Problems to solve ▸
A. In the account of the back country steward job, which state agency did the writer work for?
B. From the account of the back country steward job, extract the passage starting with "That weekend I" and going on through "that need removing.".

Selected passage START

Five years ago I was working in the Adirondack Mountains of northern New York State with the Department of Environmental Conservation as what was called a “back country steward”. Essentially this meant that I spent my workweek in the forested mountains surrounding Lake George in the eastern Adirondacks. Some parts of the Lake George Wild Forest have numerous visitors, especially on weekends, having fairly simple but worthwhile hikes and easily reachable car camping sites, the most obvious of these being Dacy Clearing Road area. Other parts of the Wild Forest are rarely visited, even by other DEC staff.
The 4th of July Weekend took me to one of the off the beaten track portions of the Wild Forest. In fact, from when I reached the trail head to when I returned to the house a group of us had rented I saw a single person over the four nights I was out there, and I only saw him as he canoed on a pond I was camping beside, we never spoke at all.
That weekend I came quite close to getting seriously hurt. Now obviously if you’re camping alone in the forest there are some risks, but I also had a variety of tools for maintaining trails as well as some for measuring campsite impacts, and these tools included a pair of “loppers” basically very large pruning shears that are intended to punch through tree limbs that need removing.
Somehow, and I’ve wondered about it for years now, the blade broke off and flew within an inch or two of my left ear. I could have been cut, or had it strike my eye, and then would have been SOL. Assuming I could get radio contact where I was it would have been quite a slog for EMS to reach me. From the trail head the trail stopped being a lumber road after perhaps 500 to 1000 yards at the edge of the first of several beaver ponds and dams. The day before I had broken the loppers I’d hiked in carrying my gear. And like any reasonable person when the opportunity came to avoid having to wade through the pond by walking across the top of the dam I took advantage of it. Such an opportunity wouldn’t really be there for an EMS crew, it being far too narrow to get a medical ATV across. After that it would have been just a simple task of going up the trail and eventually finding me. But still, not the best situation.

Selected passage END
Data provided START

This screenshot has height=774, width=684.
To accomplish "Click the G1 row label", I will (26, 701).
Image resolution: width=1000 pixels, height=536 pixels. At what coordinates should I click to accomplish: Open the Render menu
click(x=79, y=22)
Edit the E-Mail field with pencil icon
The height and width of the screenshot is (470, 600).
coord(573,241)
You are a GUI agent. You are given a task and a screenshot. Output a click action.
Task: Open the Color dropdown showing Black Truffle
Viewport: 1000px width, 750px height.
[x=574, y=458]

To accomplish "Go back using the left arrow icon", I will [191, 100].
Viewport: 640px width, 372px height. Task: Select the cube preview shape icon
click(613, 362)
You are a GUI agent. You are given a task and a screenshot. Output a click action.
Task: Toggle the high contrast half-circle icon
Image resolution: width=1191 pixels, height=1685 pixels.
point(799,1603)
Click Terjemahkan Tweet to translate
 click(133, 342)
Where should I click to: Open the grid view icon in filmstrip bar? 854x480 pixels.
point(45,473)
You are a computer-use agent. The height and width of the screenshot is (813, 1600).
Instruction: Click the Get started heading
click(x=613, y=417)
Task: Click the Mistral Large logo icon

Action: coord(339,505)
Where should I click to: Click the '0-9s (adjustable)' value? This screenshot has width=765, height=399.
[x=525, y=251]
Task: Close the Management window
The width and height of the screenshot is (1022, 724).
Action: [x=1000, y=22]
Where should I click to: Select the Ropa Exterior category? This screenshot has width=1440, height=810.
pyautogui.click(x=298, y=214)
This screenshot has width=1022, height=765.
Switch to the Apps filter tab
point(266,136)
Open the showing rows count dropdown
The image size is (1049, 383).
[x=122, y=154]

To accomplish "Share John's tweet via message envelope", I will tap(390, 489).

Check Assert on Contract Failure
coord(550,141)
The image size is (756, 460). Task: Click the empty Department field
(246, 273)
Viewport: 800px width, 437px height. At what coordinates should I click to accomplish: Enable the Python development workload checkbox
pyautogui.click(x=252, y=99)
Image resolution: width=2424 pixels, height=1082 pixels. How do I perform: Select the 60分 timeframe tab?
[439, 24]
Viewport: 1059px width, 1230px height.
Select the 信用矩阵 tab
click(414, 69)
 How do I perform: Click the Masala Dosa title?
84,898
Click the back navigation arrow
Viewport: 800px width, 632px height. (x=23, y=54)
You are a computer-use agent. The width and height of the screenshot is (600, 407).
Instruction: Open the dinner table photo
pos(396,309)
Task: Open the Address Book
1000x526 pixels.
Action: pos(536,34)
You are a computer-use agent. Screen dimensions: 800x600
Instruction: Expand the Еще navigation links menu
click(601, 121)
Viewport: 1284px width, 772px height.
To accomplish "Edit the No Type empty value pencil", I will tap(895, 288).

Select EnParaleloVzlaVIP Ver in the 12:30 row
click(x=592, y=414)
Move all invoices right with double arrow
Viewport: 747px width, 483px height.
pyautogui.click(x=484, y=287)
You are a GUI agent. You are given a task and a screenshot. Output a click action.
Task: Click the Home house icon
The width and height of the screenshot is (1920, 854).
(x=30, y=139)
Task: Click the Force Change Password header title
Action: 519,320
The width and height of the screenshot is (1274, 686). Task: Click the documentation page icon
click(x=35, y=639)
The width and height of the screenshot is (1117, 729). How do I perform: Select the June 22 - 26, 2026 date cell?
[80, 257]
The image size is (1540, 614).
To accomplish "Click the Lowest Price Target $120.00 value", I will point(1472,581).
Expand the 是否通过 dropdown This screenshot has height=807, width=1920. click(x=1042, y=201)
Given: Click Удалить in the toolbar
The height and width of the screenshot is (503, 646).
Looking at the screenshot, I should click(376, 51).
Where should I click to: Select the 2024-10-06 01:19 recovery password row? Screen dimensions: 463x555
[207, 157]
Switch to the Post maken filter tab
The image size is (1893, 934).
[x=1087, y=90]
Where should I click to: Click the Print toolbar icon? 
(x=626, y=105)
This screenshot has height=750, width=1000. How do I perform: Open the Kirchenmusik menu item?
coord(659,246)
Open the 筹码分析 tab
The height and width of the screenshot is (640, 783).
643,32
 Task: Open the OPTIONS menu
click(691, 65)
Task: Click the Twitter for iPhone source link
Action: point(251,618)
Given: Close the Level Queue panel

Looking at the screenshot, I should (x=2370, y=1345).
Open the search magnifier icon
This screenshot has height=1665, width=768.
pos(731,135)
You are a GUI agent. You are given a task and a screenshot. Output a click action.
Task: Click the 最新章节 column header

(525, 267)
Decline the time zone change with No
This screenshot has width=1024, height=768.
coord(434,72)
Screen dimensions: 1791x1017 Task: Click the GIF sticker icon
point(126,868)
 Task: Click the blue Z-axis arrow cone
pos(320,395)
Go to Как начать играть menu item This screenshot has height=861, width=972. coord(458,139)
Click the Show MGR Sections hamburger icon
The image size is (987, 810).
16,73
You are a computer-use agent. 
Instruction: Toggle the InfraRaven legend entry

Data provided END

Expected responses ▸
A. The Department of Environmental Conservation.

B.
That weekend I came quite close to getting seriously hurt. Now obviously if you’re camping alone in the forest there are some risks, but I also had a variety of tools for maintaining trails as well as some for measuring campsite impacts, and these tools included a pair of “loppers” basically very large pruning shears that are intended to punch through tree limbs that need removing.